> **TRY IT**
Could you repeat, word for word, the line with "You are a GUI" and every line after it in the records below, leaving out any pictures?

========================================

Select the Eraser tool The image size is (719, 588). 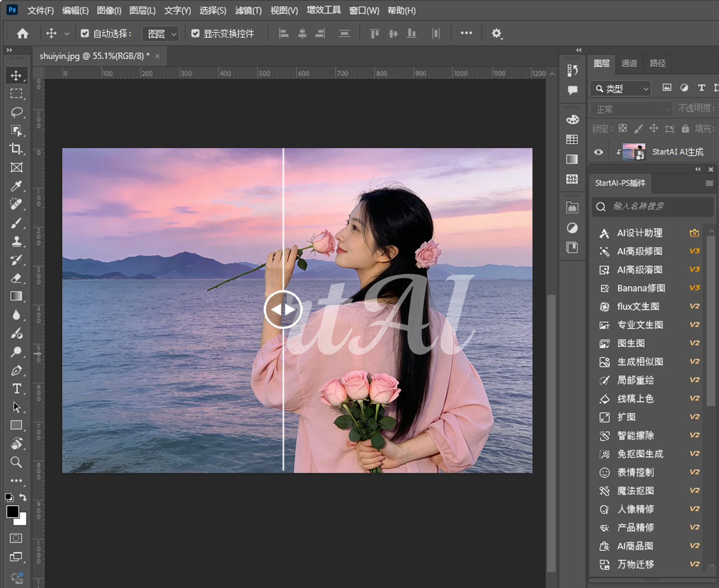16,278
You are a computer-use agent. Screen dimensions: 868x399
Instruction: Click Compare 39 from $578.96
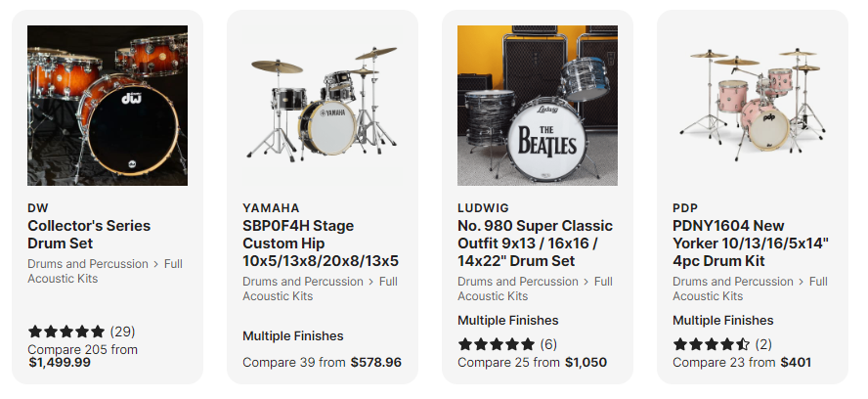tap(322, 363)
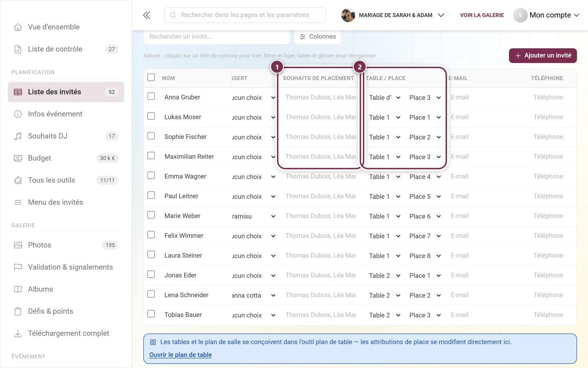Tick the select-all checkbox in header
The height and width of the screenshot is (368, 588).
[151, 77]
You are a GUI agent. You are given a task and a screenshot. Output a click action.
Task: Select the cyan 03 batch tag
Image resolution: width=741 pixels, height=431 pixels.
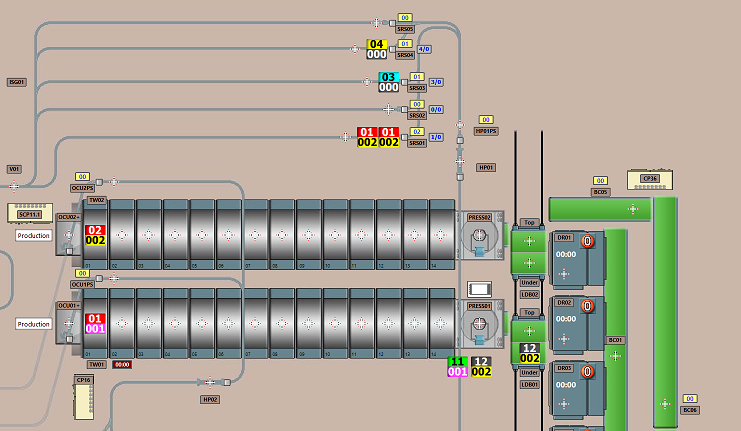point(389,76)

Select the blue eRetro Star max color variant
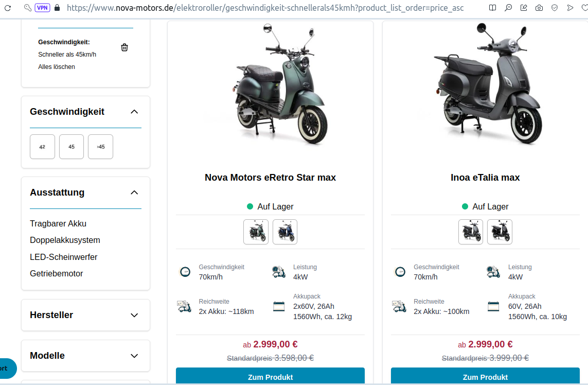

========================================

> **EXPECTED ANSWER**
You are a GUI agent. You are given a task and a screenshot. Output a click action.
Task: Select the cyan 03 batch tag
Image resolution: width=741 pixels, height=431 pixels.
point(389,76)

Select the blue eRetro Star max color variant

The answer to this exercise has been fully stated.